= WORK TASK =
At the line containing "[spinbutton] (648, 414)", begin retyping, and stop after the last line of the data; add nothing.

= DATA =
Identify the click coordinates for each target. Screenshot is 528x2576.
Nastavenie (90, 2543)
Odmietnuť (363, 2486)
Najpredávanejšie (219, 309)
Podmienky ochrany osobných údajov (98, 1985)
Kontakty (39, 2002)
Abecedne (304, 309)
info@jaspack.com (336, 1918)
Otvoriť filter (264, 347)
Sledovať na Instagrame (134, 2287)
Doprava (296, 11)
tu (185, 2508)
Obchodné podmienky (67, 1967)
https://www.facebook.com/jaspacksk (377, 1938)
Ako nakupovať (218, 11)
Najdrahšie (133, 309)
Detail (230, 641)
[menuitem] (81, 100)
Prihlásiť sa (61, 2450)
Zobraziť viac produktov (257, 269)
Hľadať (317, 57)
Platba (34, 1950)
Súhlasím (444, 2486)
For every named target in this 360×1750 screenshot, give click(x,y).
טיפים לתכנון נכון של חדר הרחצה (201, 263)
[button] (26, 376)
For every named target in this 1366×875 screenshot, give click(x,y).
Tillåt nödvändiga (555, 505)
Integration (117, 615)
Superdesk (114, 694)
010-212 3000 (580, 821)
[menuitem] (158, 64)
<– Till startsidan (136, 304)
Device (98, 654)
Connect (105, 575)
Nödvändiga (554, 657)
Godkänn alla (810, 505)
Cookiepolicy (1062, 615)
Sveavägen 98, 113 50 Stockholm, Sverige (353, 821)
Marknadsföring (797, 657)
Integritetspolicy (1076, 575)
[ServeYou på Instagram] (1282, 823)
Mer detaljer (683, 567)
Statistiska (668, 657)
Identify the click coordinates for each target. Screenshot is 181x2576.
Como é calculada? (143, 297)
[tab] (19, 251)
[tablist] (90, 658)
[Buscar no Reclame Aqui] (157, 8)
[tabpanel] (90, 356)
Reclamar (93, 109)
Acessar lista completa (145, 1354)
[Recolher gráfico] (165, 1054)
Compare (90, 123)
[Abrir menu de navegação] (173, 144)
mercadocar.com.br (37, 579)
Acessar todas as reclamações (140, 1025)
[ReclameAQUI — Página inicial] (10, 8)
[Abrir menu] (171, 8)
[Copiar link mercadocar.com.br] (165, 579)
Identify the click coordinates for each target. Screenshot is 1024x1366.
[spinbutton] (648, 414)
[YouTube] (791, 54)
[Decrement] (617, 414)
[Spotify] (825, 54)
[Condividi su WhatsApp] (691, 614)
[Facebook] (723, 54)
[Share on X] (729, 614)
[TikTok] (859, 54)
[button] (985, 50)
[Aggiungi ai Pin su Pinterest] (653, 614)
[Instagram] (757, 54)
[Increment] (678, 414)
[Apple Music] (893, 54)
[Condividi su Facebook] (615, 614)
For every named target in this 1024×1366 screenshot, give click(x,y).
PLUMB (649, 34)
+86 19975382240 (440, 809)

= TASK RESULT =
[spinbutton] (648, 414)
[YouTube] (791, 54)
[Decrement] (617, 414)
[Spotify] (825, 54)
[Condividi su WhatsApp] (691, 614)
[Facebook] (723, 54)
[Share on X] (729, 614)
[TikTok] (859, 54)
[button] (985, 50)
[Aggiungi ai Pin su Pinterest] (653, 614)
[Instagram] (757, 54)
[Increment] (678, 414)
[Apple Music] (893, 54)
[Condividi su Facebook] (615, 614)
For every named target in this 1024×1366 screenshot, give click(x,y).
PLUMB (649, 34)
+86 19975382240 (440, 809)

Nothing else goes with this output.